Growth Hormone for Fertility Helps Poor Responders
Many times, women labeled as poor responders end up turning to donor eggs as the only option for getting pregnant. However, there are some treatments being tried by various infertility specialists that may help allow these women to attempt pregnancy utilizing their own eggs.
Typically, poor responders share these characteristics:
- They require increased dosing of gonadotropin therapy.
- They have poor ovarian reserve testing (i.e. increased FSH, low AMH).
- They are older in age (greater than 38).
These women may have previously attempted IVF cycles which failed to result in pregnancy or were cancelled due to lack of response to medication. There are of course exceptions to this rule in that even younger women may exhibit poor response to medication despite normal testing or may have premature ovarian failure.
Many different types of stimulation protocols have been proposed for poor responders. Some use additional medications in the hope of making the ovaries more sensitive to gonadotropins.

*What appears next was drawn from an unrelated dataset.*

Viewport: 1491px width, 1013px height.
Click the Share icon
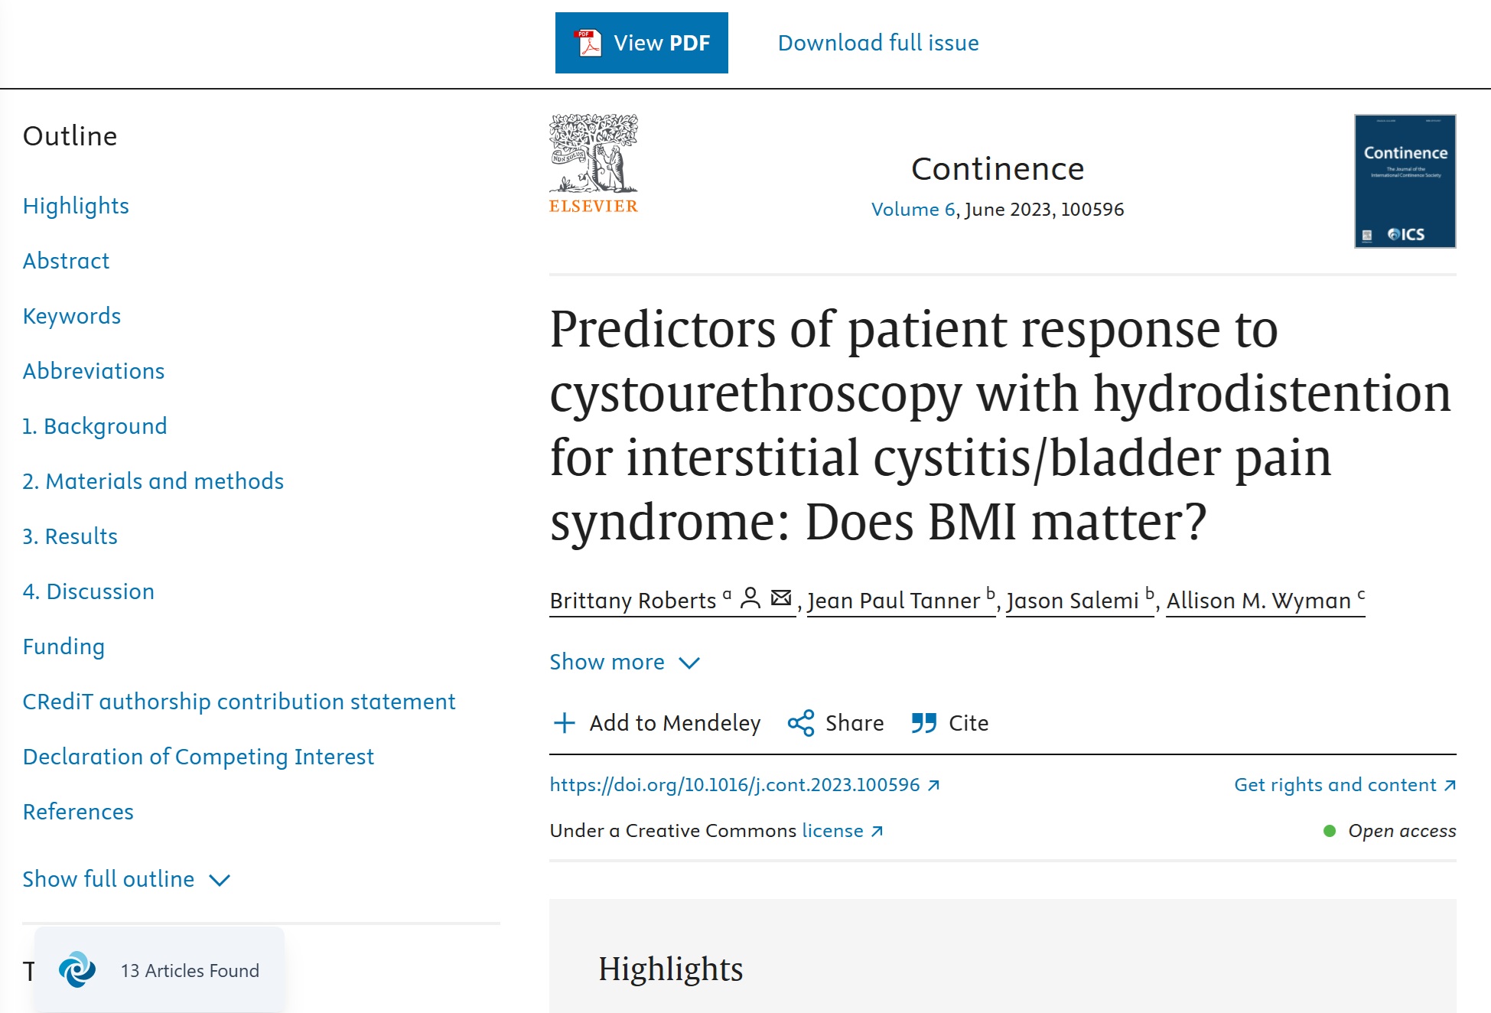tap(801, 723)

Growth Hormone May Help Diminished Ovarian Reserve Patients
One such medication is growth hormone. The potential benefits of combining growth hormone (GH) with ovarian stimulation were first reported 20 years ago.
Despite this, for a variety of reasons – including limited human data, no approval by the FDA, and high cost as the drug is not covered by insurance for IVF – the treatment has failed to gain widespread use despite small studies that suggest that supplementation may be beneficial.
The benefits of co-treatment of growth hormone (GH) supplements with ovarian stimulation were first reported 20 years ago. The treatment has failed to gain widespread use despite studies that suggest that supplementation can be beneficial.
GH is believed to help with oocyte maturation and improved egg quality. In animal studies, supplementation of GH caused an increase in Insulin-like growth factor 1 and 2 (IGF-1 and IGF-2) which are both believed to play a major role in maturation. It is also speculated that GH may be able to reverse age-related changes in the egg by increasing the capacity to repair DNA.
As the woman ages, her eggs do as well and aging can cause a weakness in the spindle apparatus in the egg along which chromosomes line up to divide following fertilization. When the spindle fails, as the fertilized egg begins to divide, chromosome may not distributed evenly . Instead of a pair of chromosomes going to each cell, three chromosomes may go into one cell, while one chromosome goes to the other. This results in an abnormal genetic makeup of the embryo which is either not compatible with life or may cause birth defects or genetic disorders such as trisomy 21, otherwise known as Down’s syndrome.
By administering GH to women who are poor responders, we may be able to minimize the effect that age has on the outcomes of ART and pregnancy rates. In studies of GH supplementation, it appears that pregnancy rates increase as well as live birth rates in women who are of advanced maternal age (greater than 35).
GH administration is not expected to increase the response to medication. However the eggs retrieved using ART with GH supplementation may be of higher quality than in women with similar protocols lacking GH supplements.